- **TASK**
Read the records below and report each line in which "closing" occurs.

-- RECORDS SUPPLIED follows --

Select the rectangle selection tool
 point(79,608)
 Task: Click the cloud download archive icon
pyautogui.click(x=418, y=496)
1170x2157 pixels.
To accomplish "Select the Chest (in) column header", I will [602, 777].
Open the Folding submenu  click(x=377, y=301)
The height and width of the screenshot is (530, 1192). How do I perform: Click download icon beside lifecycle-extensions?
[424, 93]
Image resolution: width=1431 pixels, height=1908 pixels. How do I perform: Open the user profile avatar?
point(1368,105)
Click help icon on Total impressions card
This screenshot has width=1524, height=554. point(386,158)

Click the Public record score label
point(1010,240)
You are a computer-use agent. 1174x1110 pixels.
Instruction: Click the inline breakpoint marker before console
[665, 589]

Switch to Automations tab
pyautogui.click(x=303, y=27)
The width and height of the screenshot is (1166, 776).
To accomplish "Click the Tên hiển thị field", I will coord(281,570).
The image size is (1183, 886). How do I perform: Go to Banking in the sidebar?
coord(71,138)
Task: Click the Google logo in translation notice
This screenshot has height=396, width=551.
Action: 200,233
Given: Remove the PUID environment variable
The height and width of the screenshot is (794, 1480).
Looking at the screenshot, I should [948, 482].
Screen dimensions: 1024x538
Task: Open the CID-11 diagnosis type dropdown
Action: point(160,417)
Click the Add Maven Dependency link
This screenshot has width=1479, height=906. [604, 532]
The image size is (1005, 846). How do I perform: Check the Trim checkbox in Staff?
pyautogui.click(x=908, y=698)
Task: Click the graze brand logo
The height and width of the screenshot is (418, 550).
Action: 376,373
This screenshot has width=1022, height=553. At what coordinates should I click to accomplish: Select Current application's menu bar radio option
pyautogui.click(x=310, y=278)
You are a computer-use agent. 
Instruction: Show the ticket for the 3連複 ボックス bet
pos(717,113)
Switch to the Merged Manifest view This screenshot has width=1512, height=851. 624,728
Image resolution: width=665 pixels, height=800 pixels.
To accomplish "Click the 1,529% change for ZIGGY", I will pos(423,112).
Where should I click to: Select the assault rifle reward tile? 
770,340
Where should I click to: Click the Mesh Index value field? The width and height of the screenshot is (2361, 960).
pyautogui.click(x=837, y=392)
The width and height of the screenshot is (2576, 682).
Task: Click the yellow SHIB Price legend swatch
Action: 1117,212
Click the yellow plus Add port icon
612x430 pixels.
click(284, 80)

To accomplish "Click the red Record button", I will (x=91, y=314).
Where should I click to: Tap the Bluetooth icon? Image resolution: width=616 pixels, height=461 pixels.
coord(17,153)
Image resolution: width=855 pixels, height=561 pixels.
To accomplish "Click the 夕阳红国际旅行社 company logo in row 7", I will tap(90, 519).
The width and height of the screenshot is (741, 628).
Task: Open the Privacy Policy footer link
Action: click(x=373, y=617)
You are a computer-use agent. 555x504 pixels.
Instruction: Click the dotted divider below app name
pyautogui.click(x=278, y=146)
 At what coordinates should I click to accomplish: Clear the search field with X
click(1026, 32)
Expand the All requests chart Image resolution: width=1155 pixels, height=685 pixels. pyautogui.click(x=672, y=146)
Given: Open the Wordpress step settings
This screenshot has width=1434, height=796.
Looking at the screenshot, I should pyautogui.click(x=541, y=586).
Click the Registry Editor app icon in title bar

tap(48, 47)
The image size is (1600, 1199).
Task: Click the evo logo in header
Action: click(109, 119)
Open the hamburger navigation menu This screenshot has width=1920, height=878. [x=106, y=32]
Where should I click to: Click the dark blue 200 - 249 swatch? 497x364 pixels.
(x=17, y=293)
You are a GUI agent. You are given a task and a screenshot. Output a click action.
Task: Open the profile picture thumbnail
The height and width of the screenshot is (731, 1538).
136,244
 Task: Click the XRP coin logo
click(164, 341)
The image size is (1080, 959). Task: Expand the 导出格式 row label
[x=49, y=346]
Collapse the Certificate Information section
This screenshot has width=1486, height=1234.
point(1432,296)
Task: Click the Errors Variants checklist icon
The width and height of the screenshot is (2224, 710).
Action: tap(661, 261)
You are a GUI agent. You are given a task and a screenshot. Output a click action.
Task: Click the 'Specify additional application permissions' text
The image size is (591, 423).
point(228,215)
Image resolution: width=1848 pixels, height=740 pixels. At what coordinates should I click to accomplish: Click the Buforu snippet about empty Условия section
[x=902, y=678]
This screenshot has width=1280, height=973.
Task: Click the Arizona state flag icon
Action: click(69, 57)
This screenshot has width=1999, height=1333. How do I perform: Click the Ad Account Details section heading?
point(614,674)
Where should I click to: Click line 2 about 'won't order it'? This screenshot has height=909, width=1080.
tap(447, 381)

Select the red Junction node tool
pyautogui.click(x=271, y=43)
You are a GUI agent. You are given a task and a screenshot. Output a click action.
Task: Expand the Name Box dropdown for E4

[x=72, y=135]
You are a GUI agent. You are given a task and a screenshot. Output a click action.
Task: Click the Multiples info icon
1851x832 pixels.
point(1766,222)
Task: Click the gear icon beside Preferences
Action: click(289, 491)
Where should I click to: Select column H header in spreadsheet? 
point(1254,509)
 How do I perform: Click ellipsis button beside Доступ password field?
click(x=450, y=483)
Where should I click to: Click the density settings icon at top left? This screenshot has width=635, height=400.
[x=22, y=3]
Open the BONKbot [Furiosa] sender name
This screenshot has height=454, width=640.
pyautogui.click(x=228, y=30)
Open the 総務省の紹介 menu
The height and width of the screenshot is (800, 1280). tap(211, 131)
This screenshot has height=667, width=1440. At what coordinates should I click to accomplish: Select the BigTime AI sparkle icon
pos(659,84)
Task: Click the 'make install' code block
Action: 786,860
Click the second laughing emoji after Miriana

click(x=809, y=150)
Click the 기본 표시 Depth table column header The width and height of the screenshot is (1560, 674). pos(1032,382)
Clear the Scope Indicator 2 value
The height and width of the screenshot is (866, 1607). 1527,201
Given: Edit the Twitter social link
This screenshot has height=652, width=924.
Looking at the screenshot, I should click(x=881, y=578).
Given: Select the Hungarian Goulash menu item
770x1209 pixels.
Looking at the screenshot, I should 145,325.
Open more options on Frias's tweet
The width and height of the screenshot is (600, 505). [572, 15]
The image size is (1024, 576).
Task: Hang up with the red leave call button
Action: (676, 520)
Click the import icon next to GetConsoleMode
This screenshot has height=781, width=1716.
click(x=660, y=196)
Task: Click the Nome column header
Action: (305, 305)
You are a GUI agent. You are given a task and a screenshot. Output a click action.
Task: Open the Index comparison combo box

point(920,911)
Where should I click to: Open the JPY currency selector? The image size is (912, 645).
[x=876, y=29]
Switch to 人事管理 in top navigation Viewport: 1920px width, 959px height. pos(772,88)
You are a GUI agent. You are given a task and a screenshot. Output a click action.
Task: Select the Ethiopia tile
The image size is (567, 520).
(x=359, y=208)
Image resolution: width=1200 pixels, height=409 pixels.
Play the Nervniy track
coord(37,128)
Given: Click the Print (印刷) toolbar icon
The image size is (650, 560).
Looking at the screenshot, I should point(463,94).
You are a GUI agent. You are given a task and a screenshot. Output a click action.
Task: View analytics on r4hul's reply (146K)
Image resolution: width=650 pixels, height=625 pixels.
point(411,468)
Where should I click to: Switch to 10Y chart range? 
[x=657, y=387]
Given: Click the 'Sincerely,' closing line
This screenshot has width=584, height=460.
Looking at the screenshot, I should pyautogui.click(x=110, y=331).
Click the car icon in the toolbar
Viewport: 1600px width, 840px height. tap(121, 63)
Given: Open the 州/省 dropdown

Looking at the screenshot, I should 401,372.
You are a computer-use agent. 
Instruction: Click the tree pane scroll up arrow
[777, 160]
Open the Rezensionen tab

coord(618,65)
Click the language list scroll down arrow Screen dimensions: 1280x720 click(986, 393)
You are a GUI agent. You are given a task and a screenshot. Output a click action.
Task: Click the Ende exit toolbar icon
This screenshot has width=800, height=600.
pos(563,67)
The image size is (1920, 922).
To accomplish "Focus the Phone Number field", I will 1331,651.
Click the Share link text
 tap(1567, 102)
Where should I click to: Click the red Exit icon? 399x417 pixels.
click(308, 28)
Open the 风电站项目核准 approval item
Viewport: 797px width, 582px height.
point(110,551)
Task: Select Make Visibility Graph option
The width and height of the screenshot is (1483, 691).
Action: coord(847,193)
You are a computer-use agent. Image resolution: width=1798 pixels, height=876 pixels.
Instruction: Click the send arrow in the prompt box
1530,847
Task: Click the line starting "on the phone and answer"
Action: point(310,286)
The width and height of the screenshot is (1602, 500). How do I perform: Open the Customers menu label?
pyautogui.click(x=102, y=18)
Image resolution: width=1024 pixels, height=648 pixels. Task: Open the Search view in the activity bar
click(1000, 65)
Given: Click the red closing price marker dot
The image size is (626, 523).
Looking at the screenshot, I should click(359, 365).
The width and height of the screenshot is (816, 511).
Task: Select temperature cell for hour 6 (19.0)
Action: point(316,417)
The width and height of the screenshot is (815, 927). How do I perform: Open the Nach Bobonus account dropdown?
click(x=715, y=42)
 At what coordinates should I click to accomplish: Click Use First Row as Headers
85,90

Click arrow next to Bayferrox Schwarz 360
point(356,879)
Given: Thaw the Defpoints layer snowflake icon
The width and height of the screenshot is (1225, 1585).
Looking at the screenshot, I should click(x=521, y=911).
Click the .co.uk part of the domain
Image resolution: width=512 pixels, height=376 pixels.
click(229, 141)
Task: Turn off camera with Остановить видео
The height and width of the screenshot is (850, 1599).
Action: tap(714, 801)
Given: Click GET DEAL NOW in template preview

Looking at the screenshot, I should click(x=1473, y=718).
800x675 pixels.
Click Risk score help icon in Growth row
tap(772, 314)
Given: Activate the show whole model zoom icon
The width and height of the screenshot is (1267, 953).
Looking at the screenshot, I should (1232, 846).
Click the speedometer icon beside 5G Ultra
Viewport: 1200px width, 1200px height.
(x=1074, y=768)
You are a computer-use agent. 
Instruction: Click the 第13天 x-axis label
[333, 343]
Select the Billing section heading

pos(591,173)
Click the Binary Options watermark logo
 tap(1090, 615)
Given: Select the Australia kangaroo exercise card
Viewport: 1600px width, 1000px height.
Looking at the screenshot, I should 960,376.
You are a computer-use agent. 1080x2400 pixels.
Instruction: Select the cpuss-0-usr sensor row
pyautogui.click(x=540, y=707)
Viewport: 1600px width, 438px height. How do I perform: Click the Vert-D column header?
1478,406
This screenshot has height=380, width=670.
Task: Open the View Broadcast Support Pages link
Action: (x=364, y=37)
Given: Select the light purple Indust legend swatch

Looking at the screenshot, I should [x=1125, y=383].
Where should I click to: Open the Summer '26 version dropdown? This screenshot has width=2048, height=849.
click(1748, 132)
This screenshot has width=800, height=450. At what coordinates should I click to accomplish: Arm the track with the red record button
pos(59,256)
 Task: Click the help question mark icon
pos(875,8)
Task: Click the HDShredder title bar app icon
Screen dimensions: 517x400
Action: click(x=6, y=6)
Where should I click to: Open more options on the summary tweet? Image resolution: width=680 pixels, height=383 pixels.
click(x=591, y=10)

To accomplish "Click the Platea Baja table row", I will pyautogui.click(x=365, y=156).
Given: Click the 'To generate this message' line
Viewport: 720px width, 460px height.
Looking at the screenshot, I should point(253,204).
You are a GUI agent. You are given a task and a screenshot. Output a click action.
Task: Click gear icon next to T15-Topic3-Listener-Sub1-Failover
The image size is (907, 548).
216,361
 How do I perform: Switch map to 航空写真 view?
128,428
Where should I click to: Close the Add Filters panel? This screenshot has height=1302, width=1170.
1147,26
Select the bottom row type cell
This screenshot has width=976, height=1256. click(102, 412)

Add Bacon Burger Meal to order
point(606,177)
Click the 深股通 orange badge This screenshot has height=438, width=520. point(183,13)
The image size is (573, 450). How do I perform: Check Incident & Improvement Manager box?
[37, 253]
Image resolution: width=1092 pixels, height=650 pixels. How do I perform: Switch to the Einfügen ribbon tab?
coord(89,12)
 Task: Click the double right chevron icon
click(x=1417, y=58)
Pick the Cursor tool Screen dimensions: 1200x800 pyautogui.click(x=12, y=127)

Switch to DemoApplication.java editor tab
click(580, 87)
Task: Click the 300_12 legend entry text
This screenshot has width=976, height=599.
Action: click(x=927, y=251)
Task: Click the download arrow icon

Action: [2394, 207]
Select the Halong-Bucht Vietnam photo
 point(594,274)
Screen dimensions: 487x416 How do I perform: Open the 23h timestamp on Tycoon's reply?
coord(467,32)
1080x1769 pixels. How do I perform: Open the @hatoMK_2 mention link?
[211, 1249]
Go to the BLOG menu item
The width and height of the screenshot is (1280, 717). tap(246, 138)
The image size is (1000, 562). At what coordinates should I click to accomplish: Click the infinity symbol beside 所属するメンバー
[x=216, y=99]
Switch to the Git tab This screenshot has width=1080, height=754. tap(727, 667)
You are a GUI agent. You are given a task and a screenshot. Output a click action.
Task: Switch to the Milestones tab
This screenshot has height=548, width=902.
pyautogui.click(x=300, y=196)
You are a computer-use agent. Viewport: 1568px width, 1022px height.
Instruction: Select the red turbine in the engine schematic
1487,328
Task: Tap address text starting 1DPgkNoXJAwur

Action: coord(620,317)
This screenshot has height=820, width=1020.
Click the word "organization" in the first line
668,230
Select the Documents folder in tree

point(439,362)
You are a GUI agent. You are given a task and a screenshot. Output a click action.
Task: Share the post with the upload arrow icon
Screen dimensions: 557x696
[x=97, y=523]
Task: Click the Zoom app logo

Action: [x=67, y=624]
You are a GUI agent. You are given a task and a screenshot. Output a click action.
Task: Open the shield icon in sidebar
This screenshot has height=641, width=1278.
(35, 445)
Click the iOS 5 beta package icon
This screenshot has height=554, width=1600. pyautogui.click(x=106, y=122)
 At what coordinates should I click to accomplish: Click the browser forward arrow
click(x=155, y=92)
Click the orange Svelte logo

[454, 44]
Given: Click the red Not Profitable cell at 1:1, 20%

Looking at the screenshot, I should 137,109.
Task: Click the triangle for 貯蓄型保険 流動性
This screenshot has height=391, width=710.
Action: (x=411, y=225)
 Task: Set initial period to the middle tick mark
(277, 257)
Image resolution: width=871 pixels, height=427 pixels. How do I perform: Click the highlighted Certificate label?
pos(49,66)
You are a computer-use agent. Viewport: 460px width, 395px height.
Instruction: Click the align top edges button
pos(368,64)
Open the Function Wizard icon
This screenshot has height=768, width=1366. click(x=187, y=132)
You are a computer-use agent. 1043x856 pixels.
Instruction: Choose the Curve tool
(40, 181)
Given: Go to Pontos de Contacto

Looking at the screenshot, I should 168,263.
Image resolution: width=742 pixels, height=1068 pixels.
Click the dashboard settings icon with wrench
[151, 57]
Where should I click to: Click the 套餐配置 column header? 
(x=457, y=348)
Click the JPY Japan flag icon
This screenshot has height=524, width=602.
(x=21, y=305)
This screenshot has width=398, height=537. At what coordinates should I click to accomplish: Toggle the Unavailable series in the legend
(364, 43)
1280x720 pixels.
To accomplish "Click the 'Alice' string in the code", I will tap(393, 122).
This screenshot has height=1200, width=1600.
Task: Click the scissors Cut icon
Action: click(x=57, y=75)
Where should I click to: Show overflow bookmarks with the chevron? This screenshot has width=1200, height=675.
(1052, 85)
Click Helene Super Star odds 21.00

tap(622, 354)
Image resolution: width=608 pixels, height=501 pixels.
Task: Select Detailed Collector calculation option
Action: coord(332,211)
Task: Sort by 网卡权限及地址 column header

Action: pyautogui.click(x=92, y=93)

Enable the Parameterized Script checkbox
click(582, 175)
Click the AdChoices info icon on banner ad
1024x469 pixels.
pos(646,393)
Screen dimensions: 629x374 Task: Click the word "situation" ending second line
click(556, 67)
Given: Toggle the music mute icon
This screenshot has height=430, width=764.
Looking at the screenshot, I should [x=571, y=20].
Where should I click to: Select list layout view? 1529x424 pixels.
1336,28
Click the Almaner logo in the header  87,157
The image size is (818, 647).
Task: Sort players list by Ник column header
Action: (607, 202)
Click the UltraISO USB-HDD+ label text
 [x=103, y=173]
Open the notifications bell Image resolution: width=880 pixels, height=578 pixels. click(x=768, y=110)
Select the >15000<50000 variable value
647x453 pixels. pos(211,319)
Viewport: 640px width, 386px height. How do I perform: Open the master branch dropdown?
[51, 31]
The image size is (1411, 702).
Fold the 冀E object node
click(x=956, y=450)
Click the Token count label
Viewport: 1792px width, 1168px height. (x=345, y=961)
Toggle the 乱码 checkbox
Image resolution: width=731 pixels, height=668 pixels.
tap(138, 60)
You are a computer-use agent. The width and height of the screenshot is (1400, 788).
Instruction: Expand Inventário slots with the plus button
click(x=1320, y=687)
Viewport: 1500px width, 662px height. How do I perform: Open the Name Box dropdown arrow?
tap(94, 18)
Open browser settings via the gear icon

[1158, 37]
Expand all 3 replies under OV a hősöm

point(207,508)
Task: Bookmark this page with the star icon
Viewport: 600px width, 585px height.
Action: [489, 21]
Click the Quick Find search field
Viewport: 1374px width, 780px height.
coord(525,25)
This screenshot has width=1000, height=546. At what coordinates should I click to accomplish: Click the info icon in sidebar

-- RECORDS SUPPLIED concluded --

- **SOLVED PROBLEM**
Given: Click the 'Sincerely,' closing line
Given: Click the red closing price marker dot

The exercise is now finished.